Written by William Shakespeare
Directed by Jenny Bennett
Featuring Ty Jones
Classical Theatre of Harlem at
The Malcolm X & Dr. Betty Shabazz Memorial and Educational Center, 3940 Broadway
August 10, 2011 — September 4, 2011
production web site: http://www.classicaltheatreofharlem.org/now-playing.html
Reviewed by Martha Wade Steketee
August 10, 2011
Enthusiasm, energy, powerful stage imagery, grand sound design, flexible and evocative costuming, and ensemble power are evident in the Classical Theatre of Harlem‘s current treatment of Shakespeare’s Henry V. This is leadership stripped to raw power, performance edged in physicality, sets stripped to bare minimum, costumes cut to reveal muscle and sinew, prop hats suggesting transitions for a single actor from clown to Christian Bishop and back again. A swift-moving ninety minute treatment of themes with less focus on words, more on action. Director Jenny Bennett‘s work here feels more choreography than textual analysis for textual clarity. This is both a strength (for action) and a puzzlement for those who are familiar with the original text. And yet — energy alone is well worth a visit to the Shabazz Center.
For some minutes as the audience settles in, so do the actors — vocalizing, exhibiting feats of acrobatic skill, greeting audience members, wandering into the several rows of seats on three sides of the playing area. We ease into the scaffolded stripped down world (design by Anka Lupes) — sound (design by Patricia Ju) and lights (design by Colin D. Young), then are thrown into presentations of passages, proclamations, striding on stage and off. The speechifying isn’t effective for me in most cases but the choreography of movement and indication of emotion is quite effective. I worried over articulation of Shakespeare’s language from “Once more unto the breach, dear friends, once more” — I swear I heard Jones articulate this as “into the breach” — and perhaps the saddest and most interior reading of Henry’s St. Crispin’s Day speech calling his British soldier brethren to battle against the French soldiers by whom the British are vastly outnumbered (“We few, we happy few, we band of brothers”) I have ever heard.

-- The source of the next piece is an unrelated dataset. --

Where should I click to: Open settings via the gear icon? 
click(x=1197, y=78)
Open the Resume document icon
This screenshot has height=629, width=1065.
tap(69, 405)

There is power in Ty Jones’s young king Henry struggling with owning his power; there is 21st-century belligerence in Fedna Jacquet‘s French princess Katharine who is to be Henry’s wife (I struggled with this characterization, yet she is charming to watch); there is genuine and sometimes distracting fun in Carine Montbertrand‘s multiple characters. Young Tremayne Rollins, last seen me by in CTH’s Seed, has extraordinary stage presence in a 13-year-old frame. The primarily double and triple cast balance of the ensemble serve to propel the action along. Stage pictures haunt, sound rouses, energy inspires. This for me is the experience of this Henry V.